In Rotterdam, zo kondigde men aan, zou alles in het werk worden gesteld om de omstandigheden te creëren voor een historische race: de zoektocht naar goede tempomakers begon, een commissie werd ingesteld om te onderzoeken óf en wáár het parcours nog sneller kon worden.

Maar voordat de plannen concreet konden worden, kwam het noodlot. Op de avond van 11 februari was Kiptum in Kenia onderweg naar huis, nadat hij ergens voetbal had gekeken, toen de auto die hij bestuurde van de weg raakte. Het voertuig klapte tegen een boom, de 24-jarige Kiptum was op slag dood. Zijn 36-jarige coach Gervais Hakizimana, die naast hem zat, overleed niet veel later aan zijn verwondingen. Een derde, vrouwelijke passagier op de achterbank overleefde de crash. Nog altijd is de precieze toedracht van het ongeluk niet duidelijk.

‘In shock’

Het nieuws van Kiptums overlijden kwam als een schok voor de atletiekwereld, ook in Rotterdam. „We waren in eerste instantie in shock”, zegt marathondirecteur Wilbert Lek. De eerste anderhalve week, tot aan de begrafenis van Kiptum in Kenia, lag het werk stil. Mensen konden vrijaf nemen om het nieuws te verwerken, op kantoor werd erbij stilgestaan.

Voor racedirecteur Marc Corstjens, verantwoordelijk voor het samenstellen van het professionele deelnemersveld, was het overlijden ook persoonlijk een klap. De Belg was de manager van Kiptum, mede dankzij Corstjens koos de Keniaan de marathon van Rotterdam voor zijn volgende recordpoging. „Je zit met ongeloof. We waren vrienden, dus het was heel zwaar. Maar je moet verder, voor hem, voor zijn vrouw, voor zijn twee kinderen. Je kunt niet anders, te depressief worden is ook geen goed idee.”

Na de begrafenis was het een kwestie van „de scherven bij elkaar rapen”, zegt Lek. „Want de marathon van Rotterdam bestaat uit meer dan alleen toplopers.” In totaal deden gedurende het weekend bijna vijftigduizend mensen mee aan een van de verschillende onderdelen. Alle 17.000 startplekken voor de marathon had de organisatie twee keer kunnen verkopen.

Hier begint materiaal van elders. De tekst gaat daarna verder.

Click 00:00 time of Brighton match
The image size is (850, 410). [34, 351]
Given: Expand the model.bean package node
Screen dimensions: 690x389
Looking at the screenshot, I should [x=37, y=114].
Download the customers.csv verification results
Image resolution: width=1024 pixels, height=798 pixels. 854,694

Hoewel een groot deel van de voorbereidingen op de komst van Kiptum was afgestemd, lag er ook een back-upplan klaar, zegt Corstjens. „Het ergste scenario waarmee we rekening hadden gehouden, was dat hij geblesseerd zou raken. You never know. Maar niet dit.”

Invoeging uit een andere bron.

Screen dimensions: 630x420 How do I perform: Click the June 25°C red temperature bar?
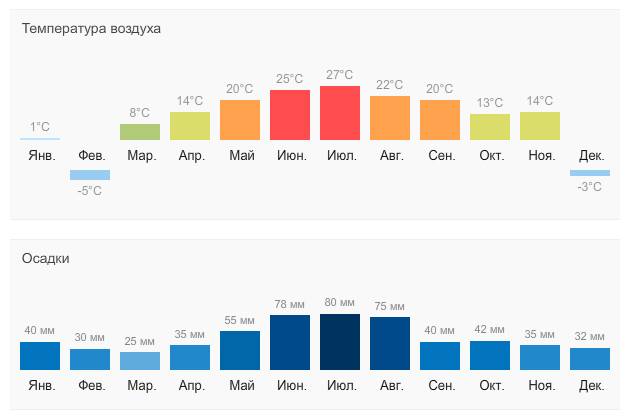click(x=290, y=115)
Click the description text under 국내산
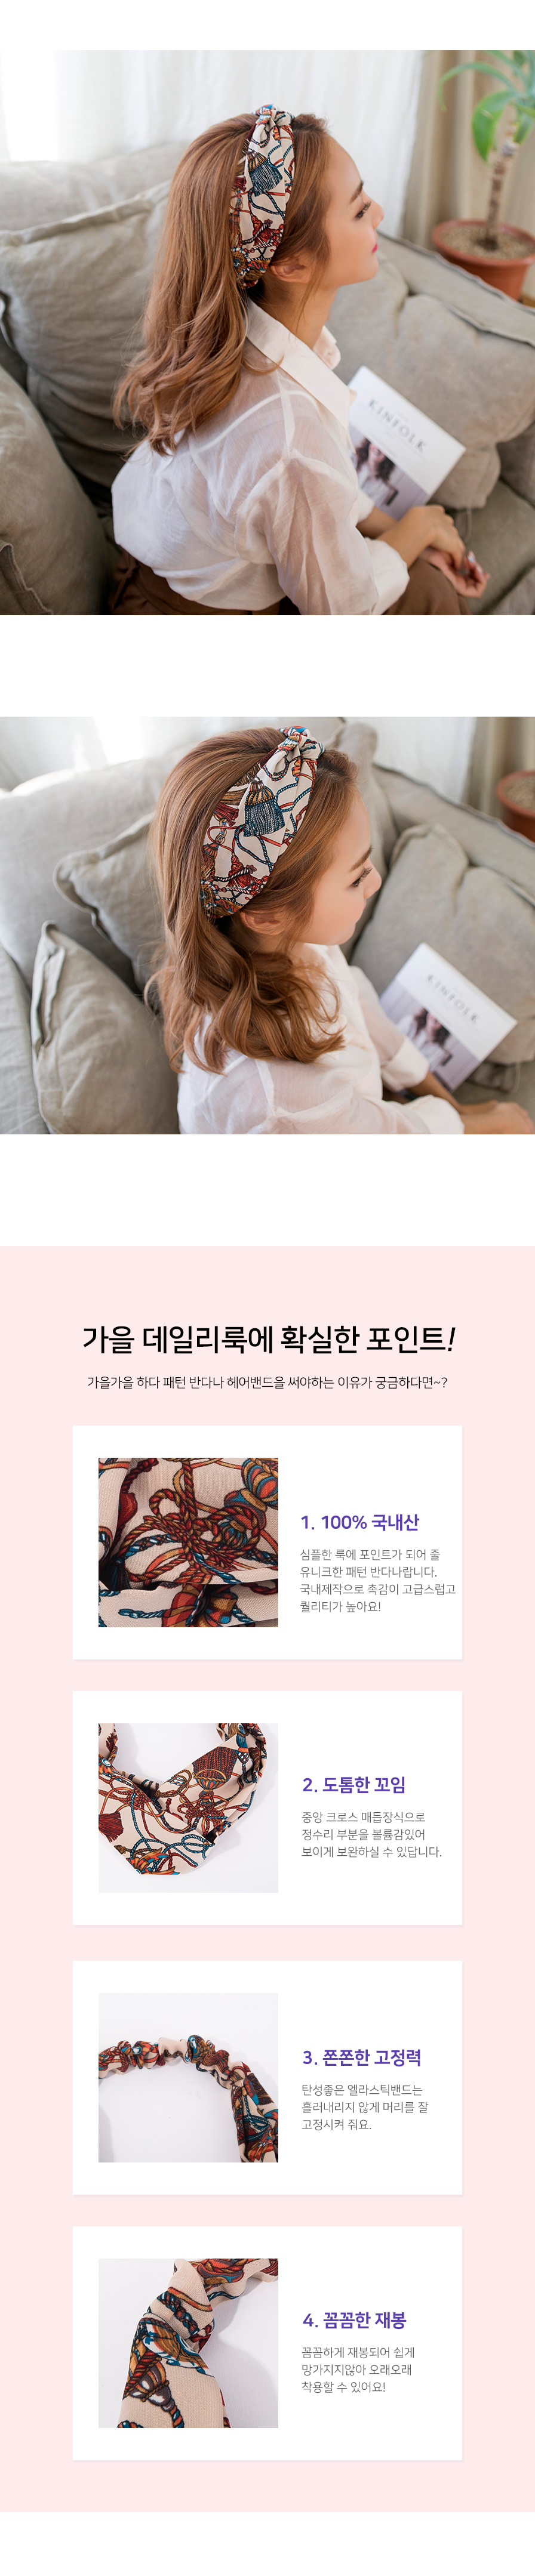 (x=377, y=1580)
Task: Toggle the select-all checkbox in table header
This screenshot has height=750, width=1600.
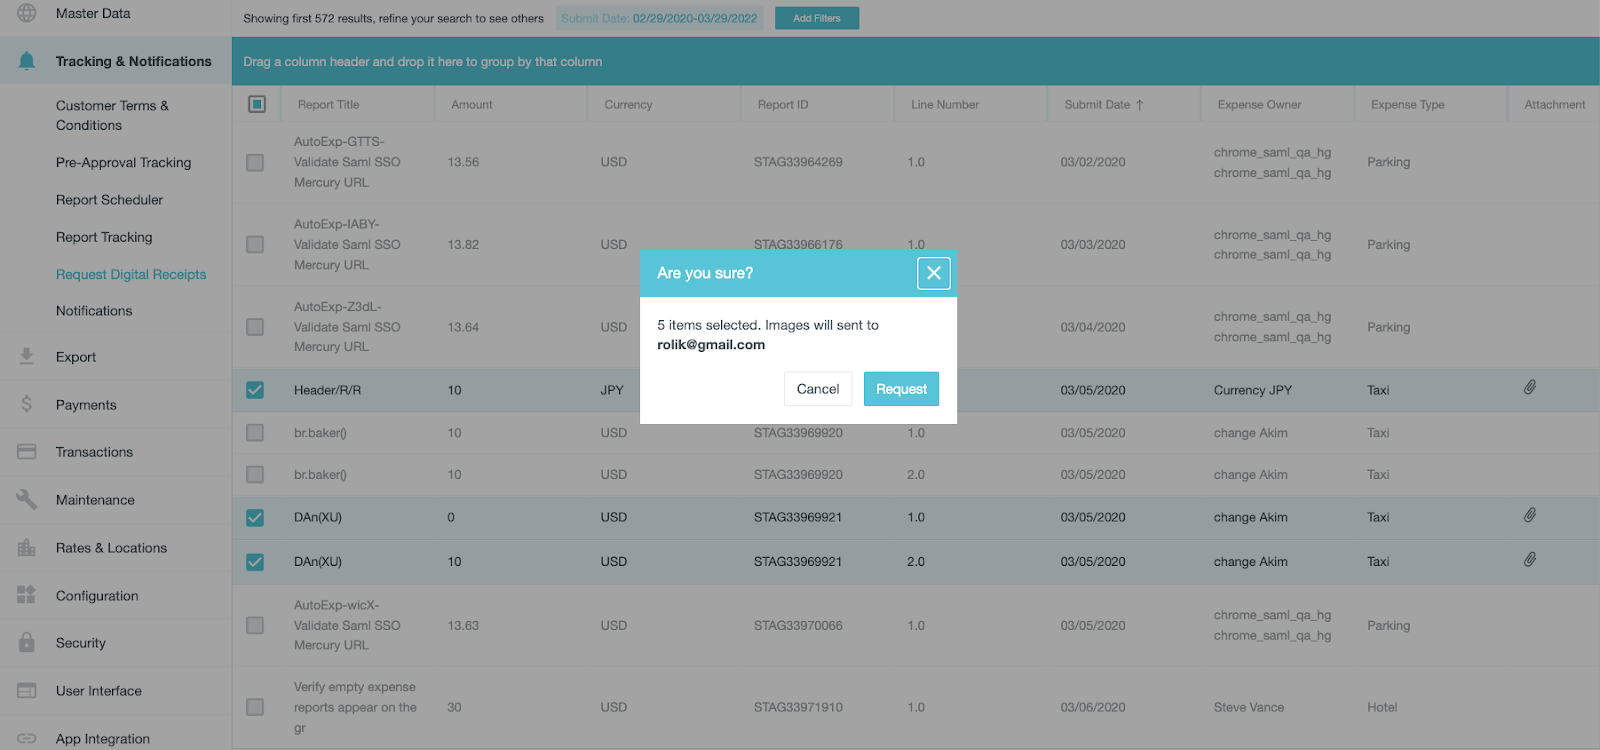Action: (257, 104)
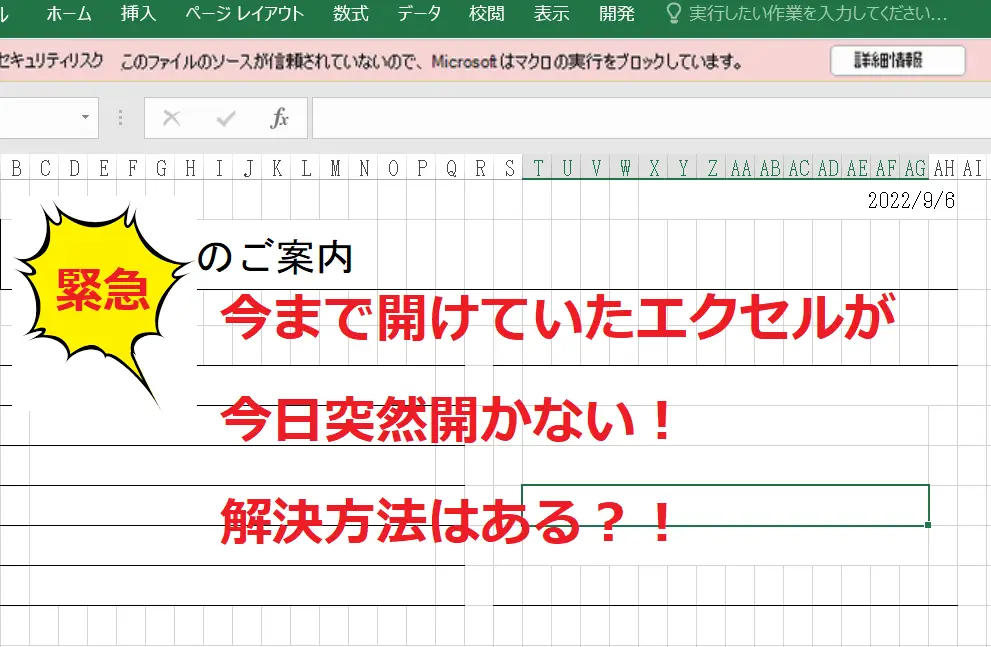The width and height of the screenshot is (991, 647).
Task: Open the 開発 (Developer) tab
Action: point(617,14)
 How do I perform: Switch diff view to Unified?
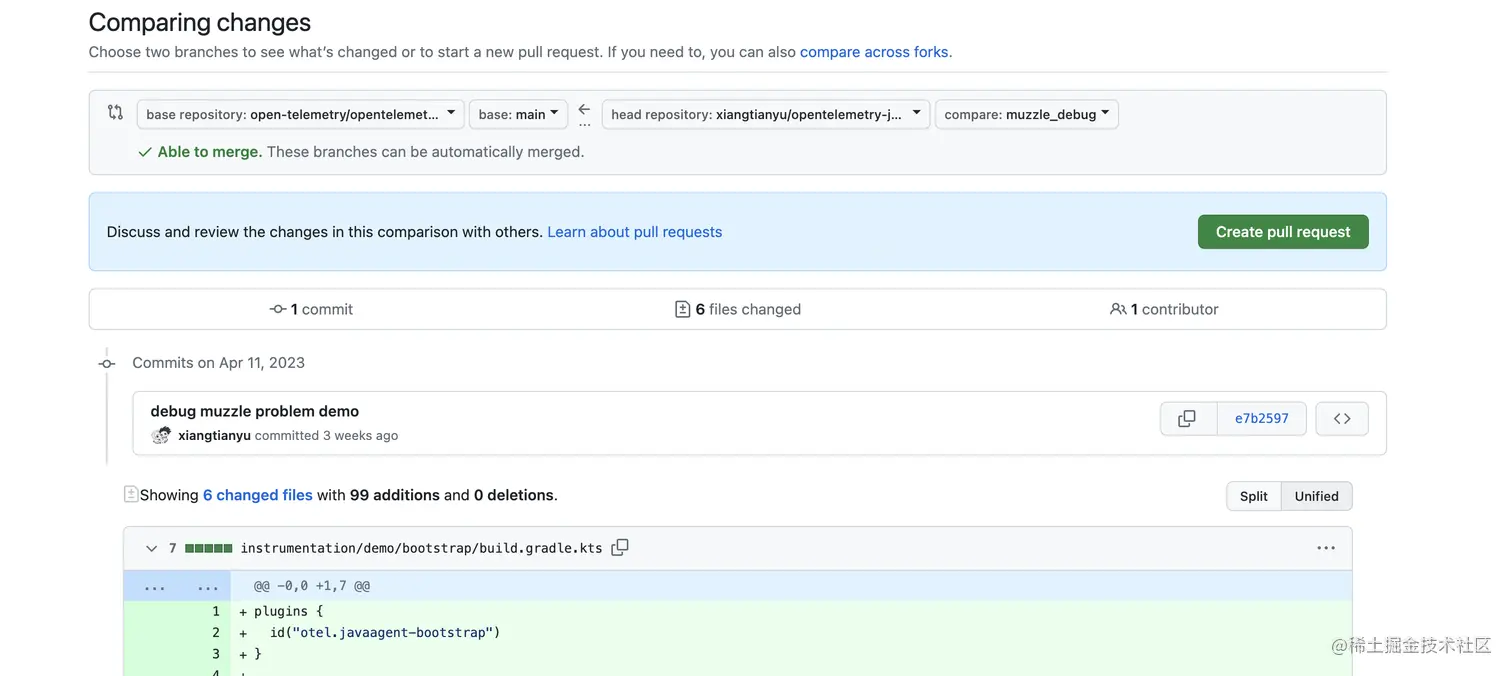coord(1316,496)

Onderdeel van ‘plan-B’ was dat de meeste ideeën voor een sneller parcours de koelkast ingingen. Zoals het ambitieuze plan om niet vóór maar óp de Erasmusbrug te starten, zodat de atleten een keer minder die brug omhoog hoefden te lopen. Slechts één parcourswijziging haalde het wel: op de Hartmansstraat werd een scherpe bocht ruimer opgezet, om er harder doorheen te kunnen lopen.

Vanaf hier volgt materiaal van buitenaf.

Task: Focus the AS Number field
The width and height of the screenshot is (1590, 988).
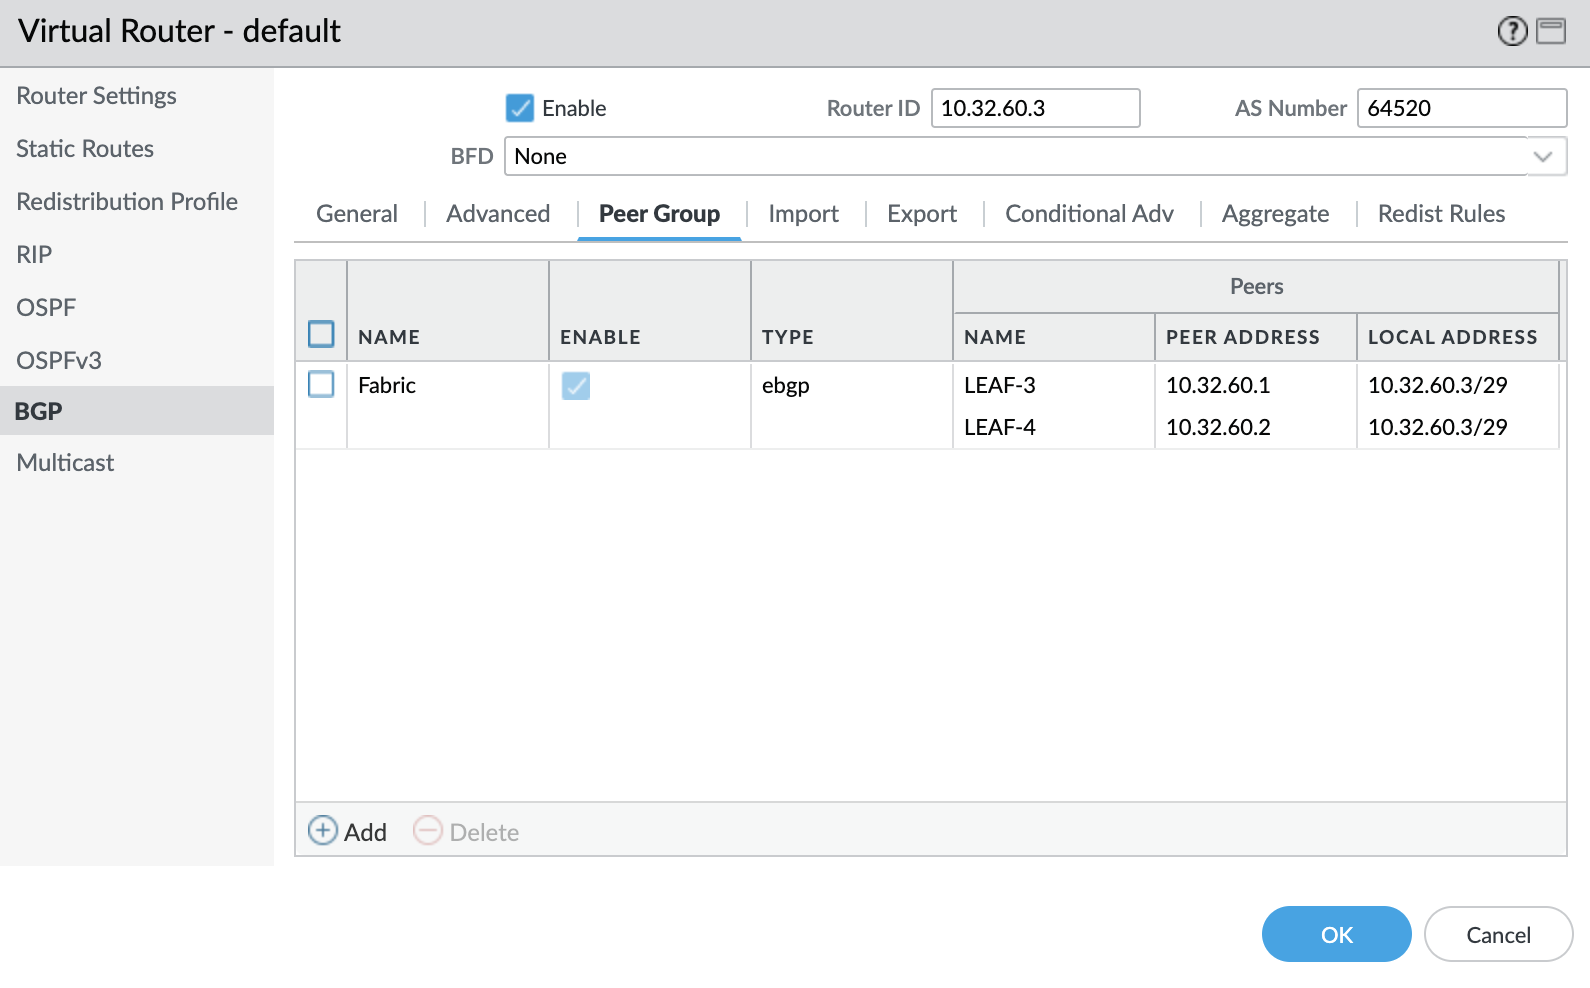Action: coord(1461,108)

De tempomakers die al waren aangetrokken om Kiptum naar een bijzondere tijd mee te trekken, mochten blijven. Een enkeling van hen kreeg nu de kans zelf een goede tijd te lopen, zegt Corstjens. „Een jongen die nog met Kelvin heeft getraind, is doorgeschoven om te finishen. Zo is het voor Kelvin ook ooit begonnen.”

Minuut stilte

Toch was er door het verlies van Kiptum voor de andere deelnemers veel veranderd, zei de Nederlandse recordhouder Abdi Nageeye daags voor de wedstrijd. „Dat hij niet meedoet, heeft zoveel impact op je wedstrijdplan. Als hij wegging op een schema onder de twee uur, liep je dan mee met het gevaar dat je stuk zou gaan? Hij kon zo de hele wedstrijd bepalen.” Nu had Nageeye nog op zaterdag overlegd met de andere topatleten over het tempo dat ze een dag later willen gaan lopen.

Abdi Nageeye op weg naar zijn tweede overwinning in Rotterdam, eerder was hij de beste in 2022.
Foto Iris van den Broek/ANP

Een van hen, de 39-jarige Keniaan Kenneth Kipkemoi, was een trainingsmaatje van Kiptum. Aangedaan vertelde hij tijdens de persconferentie op vrijdag hoe hij soms ging hardlopen in de buurt van de plek waar zijn vriend verongelukte. „Elke keer als ik daar de bossen inliep, dacht ik dat ik hem zou tegenkomen met zijn mooie lach.” Kipkemoi was ervan overtuigd dat Kiptum het wereldrecord had gebroken. „Ik sprak hem twee weken voor zijn dood en toen zei hij: ik ga 1.58 lopen.” Nu vroeg Kipkemoi zichzelf hardop af waarom hij nog zou lopen. „Waarom gaan we nog racen nu mijn leven voorgoed veranderd is?” Het antwoord: „Voor onze gevallen held Kelvin”.

Er waren meer initiatieven dit weekend om Kiptum te herdenken. De organisatie gaf startnummer 1 niet uit, omdat die bedoeld was voor de Keniaan. Alle deelnemers kregen een sticker met een herdenkingslintje. Er werd een stichting opgericht voor de familie van Kiptum en voor jonge Keniaanse marathontalenten. Zijn weduwe Rotich nam daarvoor op vrijdag een cheque van anderhalve ton in ontvangst.

Op zondag was er tot slot nog een minuut stilte voor de start. Even hielden de toplopers vooraan op met dringen voor de beste startposities, en viel er een indrukwekkende stilte over de Leuvehaven. Vlak daarna gingen de handen alweer naar de polshorloges en werd de wedstrijd met een luide scheephoorn in beweging geschoten.

Ruim twee uur later is aan de golf van geluid te horen dat Nageeye op het punt staat de Coolsingel op te draaien. Hij houdt ter aanmoediging zijn hand achter zijn oor, het geluidsniveau bereikt dan standje „oorverdovend”, zal Nageeye na de wedstrijd met een grote glimlach zeggen. In een nieuw Nederlands record (2.04.45) wint hij de marathon van Rotterdam; het startsein van een feestelijke dag voor duizenden mensen.

De organisatie blijft achter met een dubbel gevoel, zegt Corstjens, die het een geslaagde dag noemt. „Van de minuut stilte voor de start tot het feestelijke onthaal van de winnaar, daar zit maar twee uur tussen. In die tijd ga je van een rouwstemming naar een feest. Maar dat is sport, dat is het leven. Je moet door.”

Dat geldt ook voor de atletenmanager zelf, die dinsdag alweer naar Kenia vliegt voor de organisatie van een grote wedstrijd aanstaande zondag in de hoofdstad Nairobi. Pas daarna is er voor de Belg tijd om stil te staan bij wat er de afgelopen maanden allemaal is gebeurd. Het eerste wat Corstjens gaat doen, heeft hij al bedacht. „Als het lukt, dan wil ik even langsgaan bij het graf van Kelvin.”